TASK GOAL: An exact copy, beginning at the line containing "Task: Click the Fill-ins tag" and ending at the final line of the records that follow, is the answer; it has no pictures and no other text.

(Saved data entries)
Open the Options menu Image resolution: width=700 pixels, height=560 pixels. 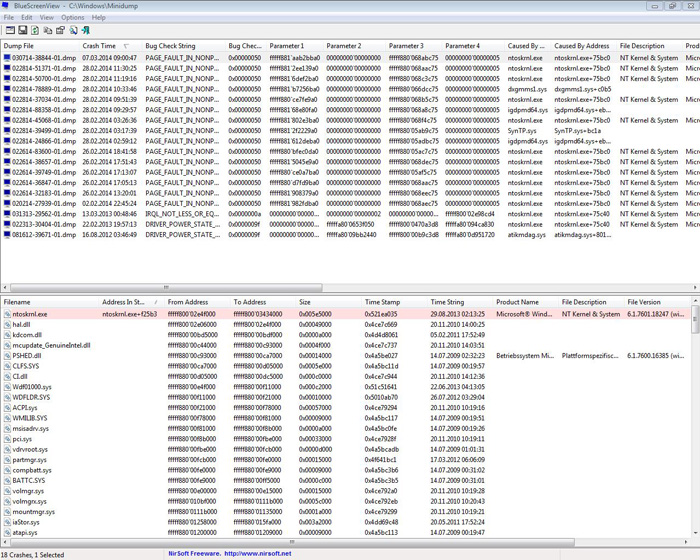pyautogui.click(x=73, y=17)
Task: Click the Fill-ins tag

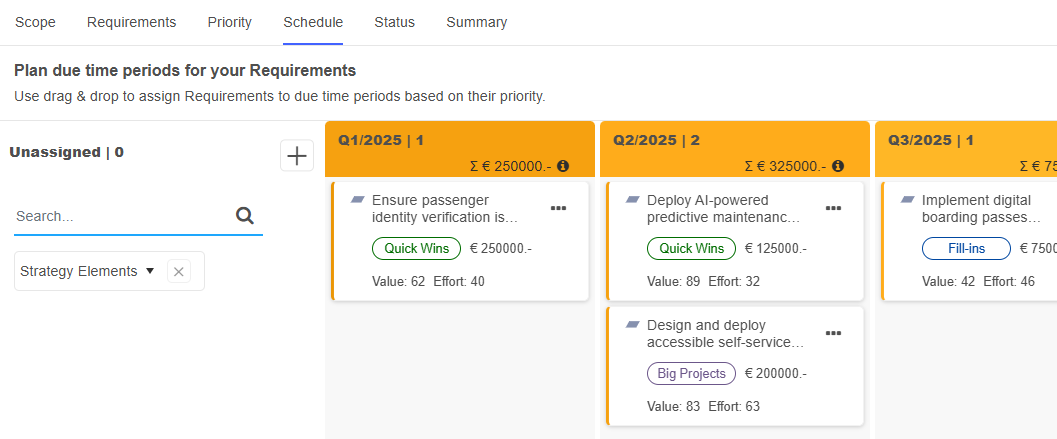Action: pyautogui.click(x=965, y=249)
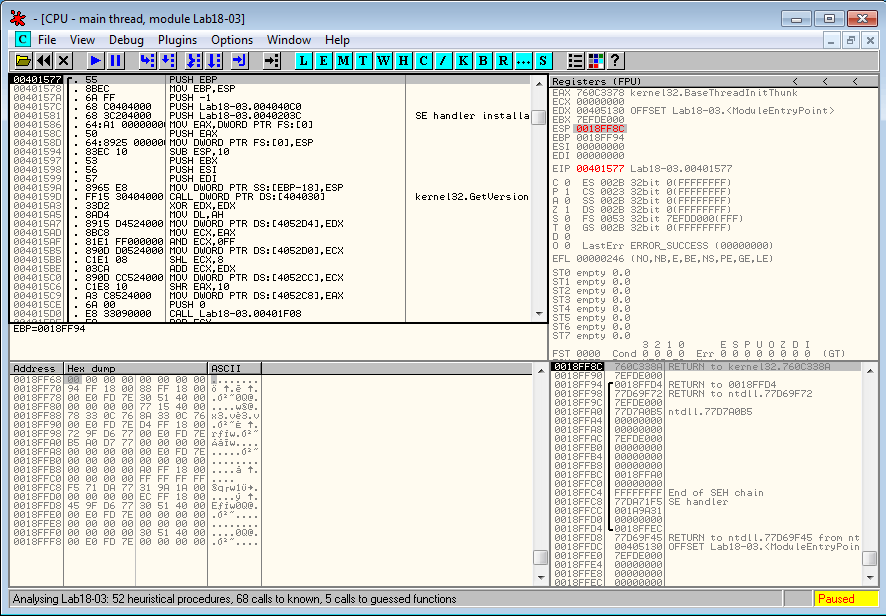886x616 pixels.
Task: Open the Appearance color scheme icon
Action: (x=595, y=61)
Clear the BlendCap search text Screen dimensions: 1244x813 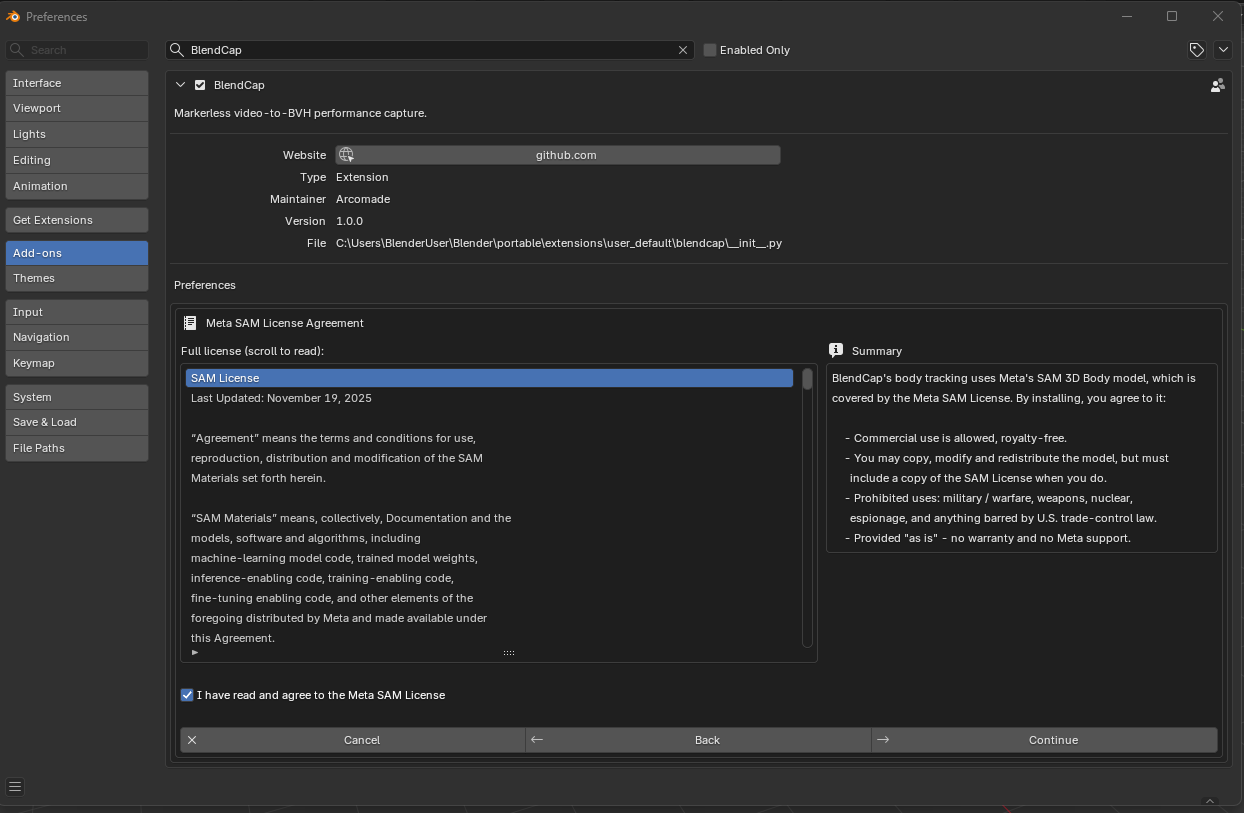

TASK ANSWER:
Task: Click the Fill-ins tag

Action: pyautogui.click(x=965, y=249)
886x616 pixels.
Task: Open the Appearance color scheme icon
Action: (x=595, y=61)
Clear the BlendCap search text Screen dimensions: 1244x813 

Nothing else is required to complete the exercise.